SAN ANTONIO — A recently approved breast cancer drug called lapatinib may serve as a valuable partner for letrozole, a standard frontline drug for the disease, according to a study of patients whose cancer has spread.
Patients with metastatic breast cancer are destined to return to chemotherapy, and this drug combination seems to significantly delay that day for patients who have a certain form of the disease, says medical oncologist Stephen Johnston of the Royal Marsden NHS Foundation Trust in London.
He presented the findings December 11 at the San Antonio Breast Cancer Symposium.
The trial included 1,286 post-menopausal women who had hormone receptor-positive breast cancer. In such women, the hormone estrogen — and less commonly progesterone — binds to receptor proteins in breast cells and instigates malignant growth. Most breast cancers are estrogen-receptor positive. For that reason, standard frontline drugs such as tamoxifen and letrozole have proved extremely valuable, since both drugs interfere with estrogen’s proliferative effects.
But in roughly one in six of the women in this study, the malignancy had also taken an alternative path in fueling runaway cell growth. In these women, a gene encoding a receptor protein called HER2 — for human epidermal growth factor receptor type 2 — mutates and begins overproducing the HER2 receptor protein. This induces aberrant growth in the cell in a process that is still being elucidated.

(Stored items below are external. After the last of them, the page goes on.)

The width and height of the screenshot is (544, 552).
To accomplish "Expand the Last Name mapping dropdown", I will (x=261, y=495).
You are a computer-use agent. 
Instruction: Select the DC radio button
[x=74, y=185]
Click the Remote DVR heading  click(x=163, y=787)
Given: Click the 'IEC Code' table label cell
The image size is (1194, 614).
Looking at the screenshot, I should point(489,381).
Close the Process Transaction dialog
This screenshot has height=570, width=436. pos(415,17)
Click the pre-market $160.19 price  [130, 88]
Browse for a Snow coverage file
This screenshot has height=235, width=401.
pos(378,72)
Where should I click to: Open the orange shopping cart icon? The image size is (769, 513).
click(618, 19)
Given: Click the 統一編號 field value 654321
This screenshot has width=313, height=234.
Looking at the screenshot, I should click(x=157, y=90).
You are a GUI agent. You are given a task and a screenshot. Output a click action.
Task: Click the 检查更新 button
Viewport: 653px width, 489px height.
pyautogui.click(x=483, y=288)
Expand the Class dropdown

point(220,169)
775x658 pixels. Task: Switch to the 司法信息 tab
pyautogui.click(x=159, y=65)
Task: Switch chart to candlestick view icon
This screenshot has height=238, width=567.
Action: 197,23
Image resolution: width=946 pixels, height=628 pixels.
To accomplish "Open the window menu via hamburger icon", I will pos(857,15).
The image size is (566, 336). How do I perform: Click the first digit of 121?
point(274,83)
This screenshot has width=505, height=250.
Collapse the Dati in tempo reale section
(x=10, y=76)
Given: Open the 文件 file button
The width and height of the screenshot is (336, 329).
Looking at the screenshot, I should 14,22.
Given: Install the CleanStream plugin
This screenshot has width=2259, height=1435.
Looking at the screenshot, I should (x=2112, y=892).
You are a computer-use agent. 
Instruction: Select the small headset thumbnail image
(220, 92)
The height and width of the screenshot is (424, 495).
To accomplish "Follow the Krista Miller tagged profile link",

Thus, in many breast cancers, just when estrogen suppression seems to get a cancer under control, HER2 production runs amok.
Johnston and his colleagues identified 219 women in the trial population who were indeed HER2-positive in addition to being hormone receptor-positive. The researchers randomly assigned some women to get a daily regimen of letrozole to quell the pro-growth hormone effects, plus a placebo. Others received letrozole plus lapatinib, an anti-HER2 drug.
The researchers monitored patients for two years on average. During that time, volunteers getting lapatinib were 29 percent less likely to see their cancer worsen, compared with the others, Johnston says. Specifically, those getting both drugs went an average of eight months without showing any cancer progression, compared with only three months to relapse among these getting letrozole alone, he reports.
Lapatinib, called Tykerb by its maker GlaxoSmithKline, gained Food and Drug Administration approval as a breast cancer drug in 2007 for its ability to thwart HER2’s proliferative effects. But at that time, lapatinib was cleared only for use with the chemotherapy drug capecitabine.
“In patients who are estrogen receptor-positive and HER2-positive … I think you need to use agents for both pathways,” says Carlos Arteaga, a physician at Vanderbilt-Ingram Cancer Center in Nashville, Tenn. “It’s a very reasonable thing to do.”